What is needed: The response has to be every entry, printed word for word.

--- Dataset content ---

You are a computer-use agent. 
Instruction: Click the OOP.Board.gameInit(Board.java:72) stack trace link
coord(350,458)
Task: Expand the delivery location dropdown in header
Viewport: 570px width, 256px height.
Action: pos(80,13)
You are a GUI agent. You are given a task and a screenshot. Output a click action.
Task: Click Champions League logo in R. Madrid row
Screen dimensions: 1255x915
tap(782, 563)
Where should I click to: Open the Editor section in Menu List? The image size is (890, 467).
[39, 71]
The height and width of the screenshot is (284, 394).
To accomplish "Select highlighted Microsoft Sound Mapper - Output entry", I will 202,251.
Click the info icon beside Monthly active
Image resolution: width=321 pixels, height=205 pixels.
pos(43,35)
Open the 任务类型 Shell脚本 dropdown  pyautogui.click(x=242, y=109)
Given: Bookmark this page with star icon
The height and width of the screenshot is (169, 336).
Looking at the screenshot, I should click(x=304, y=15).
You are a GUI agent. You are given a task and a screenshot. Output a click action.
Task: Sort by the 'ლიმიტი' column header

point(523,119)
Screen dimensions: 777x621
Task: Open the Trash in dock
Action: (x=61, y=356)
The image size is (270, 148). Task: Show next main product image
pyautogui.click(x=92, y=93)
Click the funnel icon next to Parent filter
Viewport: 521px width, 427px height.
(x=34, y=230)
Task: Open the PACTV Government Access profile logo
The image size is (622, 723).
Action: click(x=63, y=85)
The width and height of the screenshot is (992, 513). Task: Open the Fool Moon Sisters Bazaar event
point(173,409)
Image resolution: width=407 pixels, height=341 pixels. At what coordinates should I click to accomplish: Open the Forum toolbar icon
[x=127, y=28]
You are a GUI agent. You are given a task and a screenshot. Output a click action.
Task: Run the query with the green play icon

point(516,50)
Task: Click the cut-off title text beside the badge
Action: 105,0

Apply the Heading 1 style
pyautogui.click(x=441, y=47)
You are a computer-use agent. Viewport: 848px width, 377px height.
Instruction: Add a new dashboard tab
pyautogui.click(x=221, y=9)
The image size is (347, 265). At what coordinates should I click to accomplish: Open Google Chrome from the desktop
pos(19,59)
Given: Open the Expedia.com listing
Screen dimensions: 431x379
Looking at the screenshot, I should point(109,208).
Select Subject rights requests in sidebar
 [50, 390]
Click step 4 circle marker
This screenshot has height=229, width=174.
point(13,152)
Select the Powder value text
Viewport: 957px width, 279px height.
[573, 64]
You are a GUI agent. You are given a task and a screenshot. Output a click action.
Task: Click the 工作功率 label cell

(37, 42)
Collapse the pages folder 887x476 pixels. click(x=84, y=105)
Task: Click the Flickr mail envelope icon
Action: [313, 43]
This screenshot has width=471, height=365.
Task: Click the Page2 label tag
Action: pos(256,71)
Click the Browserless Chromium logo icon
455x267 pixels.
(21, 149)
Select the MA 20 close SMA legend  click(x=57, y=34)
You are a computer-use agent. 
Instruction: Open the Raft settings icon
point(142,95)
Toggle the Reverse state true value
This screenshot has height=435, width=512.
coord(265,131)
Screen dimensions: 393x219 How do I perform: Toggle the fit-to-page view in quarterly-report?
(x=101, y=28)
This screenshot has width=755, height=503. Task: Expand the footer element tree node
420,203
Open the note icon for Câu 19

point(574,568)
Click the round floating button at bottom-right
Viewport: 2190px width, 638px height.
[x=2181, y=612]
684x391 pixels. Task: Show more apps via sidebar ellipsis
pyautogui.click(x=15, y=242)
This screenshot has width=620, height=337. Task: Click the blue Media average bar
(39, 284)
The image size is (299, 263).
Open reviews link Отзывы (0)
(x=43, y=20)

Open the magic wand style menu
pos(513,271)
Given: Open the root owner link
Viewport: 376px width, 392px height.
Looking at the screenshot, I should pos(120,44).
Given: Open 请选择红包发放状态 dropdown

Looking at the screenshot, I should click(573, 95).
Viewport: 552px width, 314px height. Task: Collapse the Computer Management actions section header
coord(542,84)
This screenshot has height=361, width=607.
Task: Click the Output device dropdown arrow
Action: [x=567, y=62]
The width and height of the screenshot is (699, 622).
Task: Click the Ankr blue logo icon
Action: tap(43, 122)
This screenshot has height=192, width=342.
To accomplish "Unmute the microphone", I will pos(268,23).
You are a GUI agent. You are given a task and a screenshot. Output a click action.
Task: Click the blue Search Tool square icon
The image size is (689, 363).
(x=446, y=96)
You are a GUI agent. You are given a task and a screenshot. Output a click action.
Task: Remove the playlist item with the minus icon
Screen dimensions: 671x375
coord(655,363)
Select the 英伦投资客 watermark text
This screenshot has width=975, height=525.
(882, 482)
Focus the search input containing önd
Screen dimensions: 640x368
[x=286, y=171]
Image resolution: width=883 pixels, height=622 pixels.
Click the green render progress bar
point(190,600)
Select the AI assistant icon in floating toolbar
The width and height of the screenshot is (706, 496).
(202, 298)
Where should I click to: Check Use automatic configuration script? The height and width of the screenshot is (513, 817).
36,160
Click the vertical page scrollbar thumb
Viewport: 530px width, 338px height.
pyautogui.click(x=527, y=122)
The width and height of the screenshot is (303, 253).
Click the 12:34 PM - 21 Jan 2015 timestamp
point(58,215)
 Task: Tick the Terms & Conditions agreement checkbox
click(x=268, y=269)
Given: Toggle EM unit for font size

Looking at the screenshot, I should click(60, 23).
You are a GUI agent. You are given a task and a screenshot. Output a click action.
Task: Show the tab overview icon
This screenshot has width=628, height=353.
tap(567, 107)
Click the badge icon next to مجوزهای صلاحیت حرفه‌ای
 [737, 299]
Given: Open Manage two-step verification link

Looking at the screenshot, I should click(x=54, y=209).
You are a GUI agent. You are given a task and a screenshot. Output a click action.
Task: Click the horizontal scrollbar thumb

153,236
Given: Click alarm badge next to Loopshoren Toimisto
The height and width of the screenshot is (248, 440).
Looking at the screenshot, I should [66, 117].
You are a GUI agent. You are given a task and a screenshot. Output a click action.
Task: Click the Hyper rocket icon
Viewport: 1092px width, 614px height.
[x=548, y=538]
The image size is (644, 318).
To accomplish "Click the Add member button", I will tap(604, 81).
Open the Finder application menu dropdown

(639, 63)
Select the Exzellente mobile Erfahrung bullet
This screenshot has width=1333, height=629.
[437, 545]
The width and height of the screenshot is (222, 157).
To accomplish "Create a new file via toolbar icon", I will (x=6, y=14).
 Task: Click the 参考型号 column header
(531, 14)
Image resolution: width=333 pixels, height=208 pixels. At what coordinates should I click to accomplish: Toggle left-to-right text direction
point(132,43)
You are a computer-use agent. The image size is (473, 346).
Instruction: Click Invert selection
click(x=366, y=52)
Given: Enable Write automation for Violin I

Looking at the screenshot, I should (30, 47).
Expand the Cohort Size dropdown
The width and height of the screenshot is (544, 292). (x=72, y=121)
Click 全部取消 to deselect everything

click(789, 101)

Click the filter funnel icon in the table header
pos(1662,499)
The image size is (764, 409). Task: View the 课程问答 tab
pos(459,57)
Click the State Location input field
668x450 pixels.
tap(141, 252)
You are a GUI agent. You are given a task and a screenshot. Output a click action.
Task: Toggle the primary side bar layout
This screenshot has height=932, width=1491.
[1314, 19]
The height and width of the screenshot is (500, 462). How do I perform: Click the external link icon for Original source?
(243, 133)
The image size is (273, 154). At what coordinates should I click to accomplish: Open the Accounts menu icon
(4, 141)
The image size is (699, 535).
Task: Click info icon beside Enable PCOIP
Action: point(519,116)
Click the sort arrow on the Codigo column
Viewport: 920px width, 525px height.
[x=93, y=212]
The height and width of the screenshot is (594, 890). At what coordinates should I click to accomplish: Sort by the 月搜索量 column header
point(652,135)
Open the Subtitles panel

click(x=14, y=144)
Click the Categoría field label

---

Output for this task:
You are a computer-use agent. 
Instruction: Click the OOP.Board.gameInit(Board.java:72) stack trace link
coord(350,458)
Task: Expand the delivery location dropdown in header
Viewport: 570px width, 256px height.
Action: pos(80,13)
You are a GUI agent. You are given a task and a screenshot. Output a click action.
Task: Click Champions League logo in R. Madrid row
Screen dimensions: 1255x915
tap(782, 563)
Where should I click to: Open the Editor section in Menu List? The image size is (890, 467).
[39, 71]
The height and width of the screenshot is (284, 394).
To accomplish "Select highlighted Microsoft Sound Mapper - Output entry", I will 202,251.
Click the info icon beside Monthly active
Image resolution: width=321 pixels, height=205 pixels.
pos(43,35)
Open the 任务类型 Shell脚本 dropdown  pyautogui.click(x=242, y=109)
Given: Bookmark this page with star icon
The height and width of the screenshot is (169, 336).
Looking at the screenshot, I should click(x=304, y=15).
You are a GUI agent. You are given a task and a screenshot. Output a click action.
Task: Sort by the 'ლიმიტი' column header

point(523,119)
Screen dimensions: 777x621
Task: Open the Trash in dock
Action: (x=61, y=356)
The image size is (270, 148). Task: Show next main product image
pyautogui.click(x=92, y=93)
Click the funnel icon next to Parent filter
Viewport: 521px width, 427px height.
(x=34, y=230)
Task: Open the PACTV Government Access profile logo
The image size is (622, 723).
Action: click(x=63, y=85)
The width and height of the screenshot is (992, 513). Task: Open the Fool Moon Sisters Bazaar event
point(173,409)
Image resolution: width=407 pixels, height=341 pixels. At what coordinates should I click to accomplish: Open the Forum toolbar icon
[x=127, y=28]
You are a GUI agent. You are given a task and a screenshot. Output a click action.
Task: Run the query with the green play icon

point(516,50)
Task: Click the cut-off title text beside the badge
Action: 105,0

Apply the Heading 1 style
pyautogui.click(x=441, y=47)
You are a computer-use agent. Viewport: 848px width, 377px height.
Instruction: Add a new dashboard tab
pyautogui.click(x=221, y=9)
The image size is (347, 265). At what coordinates should I click to accomplish: Open Google Chrome from the desktop
pos(19,59)
Given: Open the Expedia.com listing
Screen dimensions: 431x379
Looking at the screenshot, I should point(109,208).
Select Subject rights requests in sidebar
 [50, 390]
Click step 4 circle marker
This screenshot has height=229, width=174.
point(13,152)
Select the Powder value text
Viewport: 957px width, 279px height.
[573, 64]
You are a GUI agent. You are given a task and a screenshot. Output a click action.
Task: Click the 工作功率 label cell

(37, 42)
Collapse the pages folder 887x476 pixels. click(x=84, y=105)
Task: Click the Flickr mail envelope icon
Action: [313, 43]
This screenshot has width=471, height=365.
Task: Click the Page2 label tag
Action: pos(256,71)
Click the Browserless Chromium logo icon
455x267 pixels.
(21, 149)
Select the MA 20 close SMA legend  click(x=57, y=34)
You are a computer-use agent. 
Instruction: Open the Raft settings icon
point(142,95)
Toggle the Reverse state true value
This screenshot has height=435, width=512.
coord(265,131)
Screen dimensions: 393x219 How do I perform: Toggle the fit-to-page view in quarterly-report?
(x=101, y=28)
This screenshot has width=755, height=503. Task: Expand the footer element tree node
420,203
Open the note icon for Câu 19

point(574,568)
Click the round floating button at bottom-right
Viewport: 2190px width, 638px height.
[x=2181, y=612]
684x391 pixels. Task: Show more apps via sidebar ellipsis
pyautogui.click(x=15, y=242)
This screenshot has width=620, height=337. Task: Click the blue Media average bar
(39, 284)
The image size is (299, 263).
Open reviews link Отзывы (0)
(x=43, y=20)

Open the magic wand style menu
pos(513,271)
Given: Open the root owner link
Viewport: 376px width, 392px height.
Looking at the screenshot, I should pos(120,44).
Given: Open 请选择红包发放状态 dropdown

Looking at the screenshot, I should click(573, 95).
Viewport: 552px width, 314px height. Task: Collapse the Computer Management actions section header
coord(542,84)
This screenshot has height=361, width=607.
Task: Click the Output device dropdown arrow
Action: [x=567, y=62]
The width and height of the screenshot is (699, 622).
Task: Click the Ankr blue logo icon
Action: tap(43, 122)
This screenshot has height=192, width=342.
To accomplish "Unmute the microphone", I will pos(268,23).
You are a GUI agent. You are given a task and a screenshot. Output a click action.
Task: Click the blue Search Tool square icon
The image size is (689, 363).
(x=446, y=96)
You are a GUI agent. You are given a task and a screenshot. Output a click action.
Task: Remove the playlist item with the minus icon
Screen dimensions: 671x375
coord(655,363)
Select the 英伦投资客 watermark text
This screenshot has width=975, height=525.
(882, 482)
Focus the search input containing önd
Screen dimensions: 640x368
[x=286, y=171]
Image resolution: width=883 pixels, height=622 pixels.
Click the green render progress bar
point(190,600)
Select the AI assistant icon in floating toolbar
The width and height of the screenshot is (706, 496).
(202, 298)
Where should I click to: Check Use automatic configuration script? The height and width of the screenshot is (513, 817).
36,160
Click the vertical page scrollbar thumb
Viewport: 530px width, 338px height.
pyautogui.click(x=527, y=122)
The width and height of the screenshot is (303, 253).
Click the 12:34 PM - 21 Jan 2015 timestamp
point(58,215)
 Task: Tick the Terms & Conditions agreement checkbox
click(x=268, y=269)
Given: Toggle EM unit for font size

Looking at the screenshot, I should click(60, 23).
You are a GUI agent. You are given a task and a screenshot. Output a click action.
Task: Show the tab overview icon
This screenshot has width=628, height=353.
tap(567, 107)
Click the badge icon next to مجوزهای صلاحیت حرفه‌ای
 [737, 299]
Given: Open Manage two-step verification link

Looking at the screenshot, I should click(x=54, y=209).
You are a GUI agent. You are given a task and a screenshot. Output a click action.
Task: Click the horizontal scrollbar thumb

153,236
Given: Click alarm badge next to Loopshoren Toimisto
The height and width of the screenshot is (248, 440).
Looking at the screenshot, I should [66, 117].
You are a GUI agent. You are given a task and a screenshot. Output a click action.
Task: Click the Hyper rocket icon
Viewport: 1092px width, 614px height.
[x=548, y=538]
The image size is (644, 318).
To accomplish "Click the Add member button", I will tap(604, 81).
Open the Finder application menu dropdown

(639, 63)
Select the Exzellente mobile Erfahrung bullet
This screenshot has width=1333, height=629.
[437, 545]
The width and height of the screenshot is (222, 157).
To accomplish "Create a new file via toolbar icon", I will (x=6, y=14).
 Task: Click the 参考型号 column header
(531, 14)
Image resolution: width=333 pixels, height=208 pixels. At what coordinates should I click to accomplish: Toggle left-to-right text direction
point(132,43)
You are a computer-use agent. The image size is (473, 346).
Instruction: Click Invert selection
click(x=366, y=52)
Given: Enable Write automation for Violin I

Looking at the screenshot, I should (30, 47).
Expand the Cohort Size dropdown
The width and height of the screenshot is (544, 292). (x=72, y=121)
Click 全部取消 to deselect everything

click(789, 101)

Click the filter funnel icon in the table header
pos(1662,499)
The image size is (764, 409). Task: View the 课程问答 tab
pos(459,57)
Click the State Location input field
668x450 pixels.
tap(141, 252)
You are a GUI agent. You are given a task and a screenshot. Output a click action.
Task: Toggle the primary side bar layout
This screenshot has height=932, width=1491.
[1314, 19]
The height and width of the screenshot is (500, 462). How do I perform: Click the external link icon for Original source?
(243, 133)
The image size is (273, 154). At what coordinates should I click to accomplish: Open the Accounts menu icon
(4, 141)
The image size is (699, 535).
Task: Click info icon beside Enable PCOIP
Action: point(519,116)
Click the sort arrow on the Codigo column
Viewport: 920px width, 525px height.
[x=93, y=212]
The height and width of the screenshot is (594, 890). At what coordinates should I click to accomplish: Sort by the 月搜索量 column header
point(652,135)
Open the Subtitles panel

click(x=14, y=144)
Click the Categoría field label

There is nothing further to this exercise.